▶ REQUIRED ACTION
Provide the number of lines in the material below that include the word "chart", without any accompanying text.

##### RECORDS TO USE #####

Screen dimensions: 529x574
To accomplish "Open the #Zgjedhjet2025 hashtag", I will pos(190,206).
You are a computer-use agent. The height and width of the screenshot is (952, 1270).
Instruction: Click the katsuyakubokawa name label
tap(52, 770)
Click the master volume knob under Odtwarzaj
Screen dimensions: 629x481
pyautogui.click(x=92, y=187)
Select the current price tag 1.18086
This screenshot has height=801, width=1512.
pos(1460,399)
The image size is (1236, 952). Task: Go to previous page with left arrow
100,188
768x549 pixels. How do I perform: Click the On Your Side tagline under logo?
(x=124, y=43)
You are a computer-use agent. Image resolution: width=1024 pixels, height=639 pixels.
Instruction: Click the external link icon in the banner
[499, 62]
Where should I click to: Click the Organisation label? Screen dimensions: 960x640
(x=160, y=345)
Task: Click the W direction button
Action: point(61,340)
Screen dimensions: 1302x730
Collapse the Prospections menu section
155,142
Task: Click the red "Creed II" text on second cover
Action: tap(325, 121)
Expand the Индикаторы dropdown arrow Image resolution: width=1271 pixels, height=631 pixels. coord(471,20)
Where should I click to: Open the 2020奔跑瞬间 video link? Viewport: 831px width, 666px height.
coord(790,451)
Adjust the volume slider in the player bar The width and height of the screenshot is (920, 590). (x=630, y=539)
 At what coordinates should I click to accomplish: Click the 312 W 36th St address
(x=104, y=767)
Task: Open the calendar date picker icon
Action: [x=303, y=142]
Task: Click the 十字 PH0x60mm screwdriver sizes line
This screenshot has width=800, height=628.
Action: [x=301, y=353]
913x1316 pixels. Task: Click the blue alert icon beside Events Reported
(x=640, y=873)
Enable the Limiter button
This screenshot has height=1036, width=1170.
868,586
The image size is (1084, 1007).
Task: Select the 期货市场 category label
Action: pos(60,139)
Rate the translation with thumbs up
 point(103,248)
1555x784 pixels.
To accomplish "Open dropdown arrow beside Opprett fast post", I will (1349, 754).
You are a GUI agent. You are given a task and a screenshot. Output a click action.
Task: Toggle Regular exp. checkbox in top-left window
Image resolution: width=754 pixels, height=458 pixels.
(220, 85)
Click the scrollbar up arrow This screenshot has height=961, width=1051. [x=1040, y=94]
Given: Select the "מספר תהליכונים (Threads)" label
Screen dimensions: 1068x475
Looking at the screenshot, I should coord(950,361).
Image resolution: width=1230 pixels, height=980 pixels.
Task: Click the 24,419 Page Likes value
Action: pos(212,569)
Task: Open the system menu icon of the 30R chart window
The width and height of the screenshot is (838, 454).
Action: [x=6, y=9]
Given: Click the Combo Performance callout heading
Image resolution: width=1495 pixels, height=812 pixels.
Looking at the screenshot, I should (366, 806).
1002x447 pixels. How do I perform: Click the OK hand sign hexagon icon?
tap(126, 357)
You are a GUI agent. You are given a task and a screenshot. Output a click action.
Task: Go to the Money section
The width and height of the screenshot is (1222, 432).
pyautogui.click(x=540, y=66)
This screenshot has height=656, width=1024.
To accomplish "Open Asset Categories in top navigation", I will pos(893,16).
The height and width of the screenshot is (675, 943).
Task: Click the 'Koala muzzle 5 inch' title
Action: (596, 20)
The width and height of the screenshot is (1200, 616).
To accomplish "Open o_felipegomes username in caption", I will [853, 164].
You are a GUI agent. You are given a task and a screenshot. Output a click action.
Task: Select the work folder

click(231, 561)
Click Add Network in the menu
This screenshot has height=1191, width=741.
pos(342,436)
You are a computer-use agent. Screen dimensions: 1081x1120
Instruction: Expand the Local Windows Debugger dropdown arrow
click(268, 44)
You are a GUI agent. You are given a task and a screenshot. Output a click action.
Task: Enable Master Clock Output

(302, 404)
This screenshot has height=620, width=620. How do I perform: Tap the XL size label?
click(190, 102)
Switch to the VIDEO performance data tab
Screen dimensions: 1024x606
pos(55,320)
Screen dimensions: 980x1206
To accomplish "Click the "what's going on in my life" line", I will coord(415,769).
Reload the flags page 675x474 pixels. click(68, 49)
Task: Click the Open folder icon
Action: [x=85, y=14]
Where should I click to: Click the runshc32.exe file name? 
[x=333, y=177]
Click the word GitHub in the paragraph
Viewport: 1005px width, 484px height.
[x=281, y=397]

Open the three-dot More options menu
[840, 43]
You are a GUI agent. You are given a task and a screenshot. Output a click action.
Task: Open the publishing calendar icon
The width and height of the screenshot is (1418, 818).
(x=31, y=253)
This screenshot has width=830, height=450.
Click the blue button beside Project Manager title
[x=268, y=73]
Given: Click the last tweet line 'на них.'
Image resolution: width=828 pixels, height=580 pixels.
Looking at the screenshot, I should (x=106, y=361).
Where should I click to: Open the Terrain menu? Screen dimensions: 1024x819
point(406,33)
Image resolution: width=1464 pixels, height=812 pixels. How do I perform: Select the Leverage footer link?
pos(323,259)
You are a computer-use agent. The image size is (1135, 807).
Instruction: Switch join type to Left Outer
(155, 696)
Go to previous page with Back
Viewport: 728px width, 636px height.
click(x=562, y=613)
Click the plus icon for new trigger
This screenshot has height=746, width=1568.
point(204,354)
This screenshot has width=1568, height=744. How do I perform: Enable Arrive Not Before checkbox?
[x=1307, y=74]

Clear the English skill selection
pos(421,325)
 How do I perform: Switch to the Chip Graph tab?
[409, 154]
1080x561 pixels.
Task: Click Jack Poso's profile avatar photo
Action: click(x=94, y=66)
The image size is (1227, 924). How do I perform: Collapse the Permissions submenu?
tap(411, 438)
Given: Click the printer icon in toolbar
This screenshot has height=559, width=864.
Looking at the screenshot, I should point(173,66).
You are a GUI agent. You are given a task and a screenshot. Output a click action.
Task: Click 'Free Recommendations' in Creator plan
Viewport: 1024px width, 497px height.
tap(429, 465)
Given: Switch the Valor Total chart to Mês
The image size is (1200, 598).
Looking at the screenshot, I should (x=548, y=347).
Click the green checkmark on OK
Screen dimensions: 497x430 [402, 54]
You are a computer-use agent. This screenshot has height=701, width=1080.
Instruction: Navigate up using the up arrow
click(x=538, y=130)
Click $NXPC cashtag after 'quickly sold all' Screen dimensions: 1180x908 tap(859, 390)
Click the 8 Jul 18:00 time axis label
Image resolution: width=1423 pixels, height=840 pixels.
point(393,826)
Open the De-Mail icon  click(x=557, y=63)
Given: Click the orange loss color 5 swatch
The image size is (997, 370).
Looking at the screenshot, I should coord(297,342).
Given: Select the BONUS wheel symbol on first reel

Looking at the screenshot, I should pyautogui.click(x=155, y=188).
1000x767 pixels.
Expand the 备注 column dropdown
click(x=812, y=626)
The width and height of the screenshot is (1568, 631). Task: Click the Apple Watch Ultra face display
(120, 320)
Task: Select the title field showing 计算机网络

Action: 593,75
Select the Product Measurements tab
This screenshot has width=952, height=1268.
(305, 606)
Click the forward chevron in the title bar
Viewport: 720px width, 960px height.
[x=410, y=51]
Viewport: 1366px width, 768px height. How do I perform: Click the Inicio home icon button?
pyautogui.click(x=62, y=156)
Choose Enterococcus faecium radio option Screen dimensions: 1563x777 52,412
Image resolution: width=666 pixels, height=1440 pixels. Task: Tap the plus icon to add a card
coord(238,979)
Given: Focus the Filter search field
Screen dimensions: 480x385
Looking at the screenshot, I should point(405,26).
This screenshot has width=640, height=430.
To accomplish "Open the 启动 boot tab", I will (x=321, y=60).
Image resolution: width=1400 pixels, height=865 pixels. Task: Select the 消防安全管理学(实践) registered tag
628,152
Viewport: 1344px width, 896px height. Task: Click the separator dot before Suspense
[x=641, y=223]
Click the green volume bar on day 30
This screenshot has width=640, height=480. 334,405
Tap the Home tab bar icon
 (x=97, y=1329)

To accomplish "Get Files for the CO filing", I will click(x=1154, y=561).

#####

▶ SOLUTION FOR THIS EXERCISE
2